En parallèle à cette vue sémantique, d’autres auteurs se sont attachés à l’étude du caractère normatif pour définir l’existence du langage juridique dans le système juridique. Georges Légault s’est, en autre, attaché à les revoir. Outre la sémantique, G. Légault a pensé au caractère descriptif pour démontrer l’existence d’un langage du droit. Mais, il a conclu que rien qu’entre le code civil (décrit des droits) et le code pénal (décline les infractions), la vision descriptive ne permet pas de définir totalement le langage du droit dans le système juridique. D’où, l’adoption d’une autre approche, celle dite normative.

Parce que sa théorie est universelle, Georges Légault référence Kelsen. Selon ce dernier, le langage juridique n’existe que parce qu’il a pour but d’établir des normes à suivre qui s’adressent aux juges (ces derniers disent les règles à suivre) puis secondairement aux individus (droits et devoirs à suivre). Et pour cela, la langue utilisée est le langage du droit. Toutefois, comme le suggère Legault, cette vision normative du langage juridique réduit le droit à une dimension trop restreinte (déclarer des droits et interdire des conduites).

Sur ce constat, une autre théorie d’autres auteurs comme J.L. Austin s’est développée. Ces auteurs voient dans l’existence du langage juridique un caractère performatif permettant aux individus d’utiliser le discours juridique et ainsi s’engager à faire une action, forcée ou non, dirigée par des règles juridiques qui elles mêmes créent comme alimentent le discours juridique (cf. jugement de fait et de valeur). Le droit français est riche d’exemples. Tel est le cas d’actes réglementaires où il est stipulé que le Premier Ministre crée un service ou une Commission, décide d’une mesure, etc.

Ces différentes théories citées ont toutes leur mérite propre mais montrent bien que le langage juridique est perçu sous un angle plural selon les fonctions qu’on lui attribue (ex : décrire le droit ; établir les normes ; créer des actions...). Néanmoins, ces théories ne nient pas un certain caractère unificateur du langage juridique dans le droit français aux yeux du monde.

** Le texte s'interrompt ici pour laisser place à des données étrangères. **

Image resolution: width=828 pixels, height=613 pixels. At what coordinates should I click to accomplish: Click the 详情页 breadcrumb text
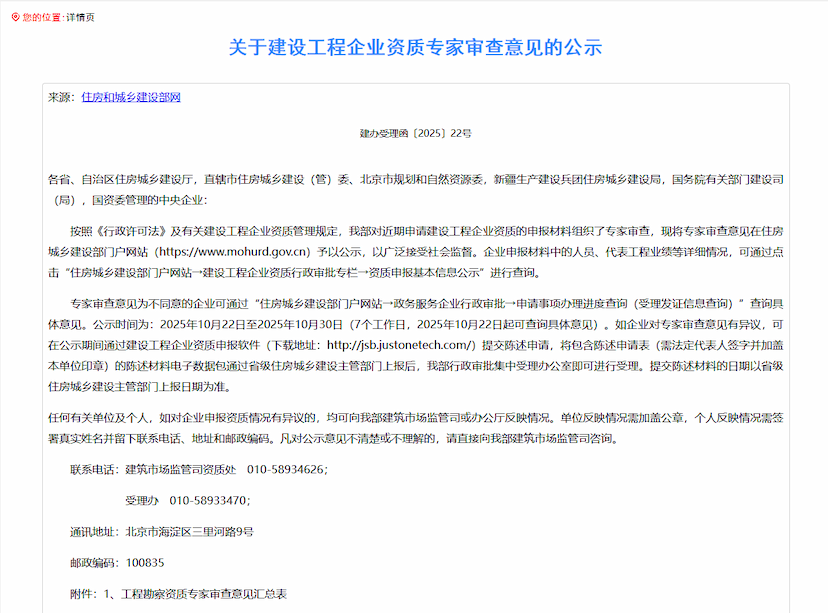coord(81,18)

Comme le rappelle Jean Luc Penfornis, chaque Etat a son propre droit et les termes juridiques utilisés pour décrire ce droit ne peuvent être compris et assimilés que si le système juridique en cause voire même la langue nationale courante sont eux-mêmes compris et assimilés. C’est dans ce sens que le langage du droit français est propre au droit français et est son représentant linguistique et culturel aux yeux du monde. Mais, au niveau national, le caractère unique du langage n’est plus et laisse place à la pluralité de langages selon les fonctions que possède le système juridique.

Une pluralité de langages juridiques

D’où la naissance d’un nouveau courant d’auteurs reconnaissant au niveau national l’existence non pas d’un langage juridique mais de langages juridiques (ex : Wroblewsky, Houbert, etc).

Selon Wroblewsky, le langage juridique se compose de trois “subdivisions” : le langage jurisprudentiel, le langage scientifique et le langage juridique commun.

Le langage jurisprudentiel serait le langage utilisé pour rendre des décisions de justice. Le langage scientifique serait celui utilisé lors des discours juridiques dans un cadre plus sociologique (ex : histoire, théories, philosophie... sur le droit) lorsque le langage juridique commun référerait, par défaut, à toutes les autres formes de discours juridiques (ex : discours entre avocats, avocats et non juristes...).

Reprenant l’étude de Mattila dans le cas du droit français, Jean Luc Penfornis considère que des sous catégories propres à chaque branche du droit, existent également. C’est le cas par exemple du terme “obligation” qui aura un sens différent selon qu’il est utilisé en droit civil qu’en droit commercial. En droit civil, l’obligation est le lien de droit entre deux ou plusieurs personnes pour exécuter une prestation. Alors qu’en droit commercial, c’est un titre émis par une société de capitaux qui emprunte un capital important généralement à long terme avec division de sa dette en un grand nombre de coupures.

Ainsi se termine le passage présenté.